Los recientes avances en tecnología e investigación médica están haciendo que pacientes que hace unos años morirían irremediablemente (de cáncer o enfermedades coronarias) se conviertan hoy en enfermos crónicos, aumentando su esperanza de vida. Mientras que en 1990 seis millones de americanos superaban un proceso canceroso, hoy en día son alrededor de nueve millones. Sin embargo, esto no implica necesariamente una mejora de su calidad de vida. En muchas ocasiones este alargamiento de su existencia está caracterizado por procesos dolorosos, parálisis, discapacidades y otras serias limitaciones. Este cambio abre un dilema en torno a dos cuestiones importantes: el incremento del gasto sanitario (dado que se trata de tratamientos crónicos de cuadros clínicos complejos), y el derecho de los pacientes a elegir la atención a su dolencia.
Invertir en prevención
En Estados Unidos, la mayor longevidad derivada de los avances médicos pueden suponer un incremento de las primas de seguros, con el consiguiente peligro de cream-skimming (esquivar el aseguramiento de los pacientes más costosos) por parte de las aseguradoras.

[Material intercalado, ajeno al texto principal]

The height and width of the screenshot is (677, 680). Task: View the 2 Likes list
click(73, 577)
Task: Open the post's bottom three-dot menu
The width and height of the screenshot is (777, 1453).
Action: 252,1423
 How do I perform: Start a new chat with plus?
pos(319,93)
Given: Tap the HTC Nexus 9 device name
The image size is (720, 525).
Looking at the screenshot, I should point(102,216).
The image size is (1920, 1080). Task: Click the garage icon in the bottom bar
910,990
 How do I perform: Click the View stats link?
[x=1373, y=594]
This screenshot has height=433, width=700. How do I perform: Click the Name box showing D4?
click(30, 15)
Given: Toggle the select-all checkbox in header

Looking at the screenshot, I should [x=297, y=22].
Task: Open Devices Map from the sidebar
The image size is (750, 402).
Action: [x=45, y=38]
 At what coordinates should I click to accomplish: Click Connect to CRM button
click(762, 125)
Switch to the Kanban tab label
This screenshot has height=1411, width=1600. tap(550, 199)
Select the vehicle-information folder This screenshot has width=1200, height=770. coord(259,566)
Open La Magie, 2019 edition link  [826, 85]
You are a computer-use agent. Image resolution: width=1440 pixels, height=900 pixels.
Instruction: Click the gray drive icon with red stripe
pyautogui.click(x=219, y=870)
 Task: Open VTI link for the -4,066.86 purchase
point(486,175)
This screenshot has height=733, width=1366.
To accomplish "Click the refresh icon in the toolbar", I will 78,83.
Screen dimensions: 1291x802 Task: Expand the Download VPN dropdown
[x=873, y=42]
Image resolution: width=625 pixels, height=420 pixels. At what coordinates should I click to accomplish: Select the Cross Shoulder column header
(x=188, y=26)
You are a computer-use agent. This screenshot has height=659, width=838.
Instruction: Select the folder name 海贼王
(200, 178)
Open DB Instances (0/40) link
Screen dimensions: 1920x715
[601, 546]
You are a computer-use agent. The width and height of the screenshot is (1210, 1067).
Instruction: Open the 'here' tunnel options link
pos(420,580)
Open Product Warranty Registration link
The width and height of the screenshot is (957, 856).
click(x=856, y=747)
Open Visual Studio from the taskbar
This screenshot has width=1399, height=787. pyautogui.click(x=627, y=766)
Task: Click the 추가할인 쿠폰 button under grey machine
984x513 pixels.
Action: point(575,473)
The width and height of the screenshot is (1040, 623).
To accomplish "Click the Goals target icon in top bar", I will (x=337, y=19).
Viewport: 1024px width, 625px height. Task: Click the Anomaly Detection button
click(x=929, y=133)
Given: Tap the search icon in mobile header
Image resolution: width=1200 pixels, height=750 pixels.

Otro factor que aumenta el gasto sanitario es el hecho de que las compañías farmacéuticas invierten más recursos en encontrar tratamientos que alarguen la vida de pacientes crónicos, que los dedicados a la búsqueda de tratamientos curativos o de prevención. Por otra parte, en los sistemas públicos de salud, el incremento del gasto sanitario implica necesariamente la necesidad de su racionamiento. Dado que los recursos son limitados es inevitable entrar en el debate moral que plantea la toma de decisiones sanitarias: ¿se debe tratar a todo el mundo? ¿Quién decide qué pacientes deben ser tratados? ¿Con qué tipo de tratamiento?
¿Cantidad o calidad de vida?
Si tradicionalmente eran los médicos los que decidían que era lo mejor para el paciente, recientemente la gestión por parte de gerentes no-médicos (derivada de la necesidad de establecer mecanismos de racionamiento del gasto) ha cobrado importancia. El futuro parece que va a estar marcado por un peso cada vez más importante del papel del enfermo.
Los pacientes, cada vez mejor informados, demandan la capacidad de elegir qué tratamiento quieren recibir. En Europa ha aumentado el porcentaje de enfermos que prefieren no ser tratados con una medicina agresiva, que no cura, y que tan solo consigue prolongar el sufrimiento. Otra prueba de la mayor soberanía del paciente en la toma de decisiones es el crecimiento de la medicina alternativa en Estados Unidos.
Se estima que el mercado mundial de esta opción de asistencia puede superar los 100 billones de dólares en los próximos 3 años. Quizá el futuro se caracterice porque el paciente sea quien pueda y deba elegir, si así lo desea, entre calidad y cantidad de vida. Al fin y al cabo, ¿no es eso lo que hacen las personas no-enfermas?. Hoy en día parece que en las decisiones tomadas por los profesionales médicos pesa más la cantidad que la calidad de vida.
Sin entrar en el debate de los derechos de los pacientes, conviene recordar que los costes de estos tratamientos, aunque gravosos para el sistema sanitario, representan a su vez beneficios para las empresas que producen la tecnología y los fármacos correspondientes, que obviamente se traducen en un aumento del PIB. Dilucidar cual debe ser el equilibrio entre los beneficios de las industrias médicas y las prestaciones sanitarias a los ciudadanos es una tarea compleja. La evaluación económica de la salud nos afecta a todos. El verano es un buen momento para leer sobre el tema y formarse criterio.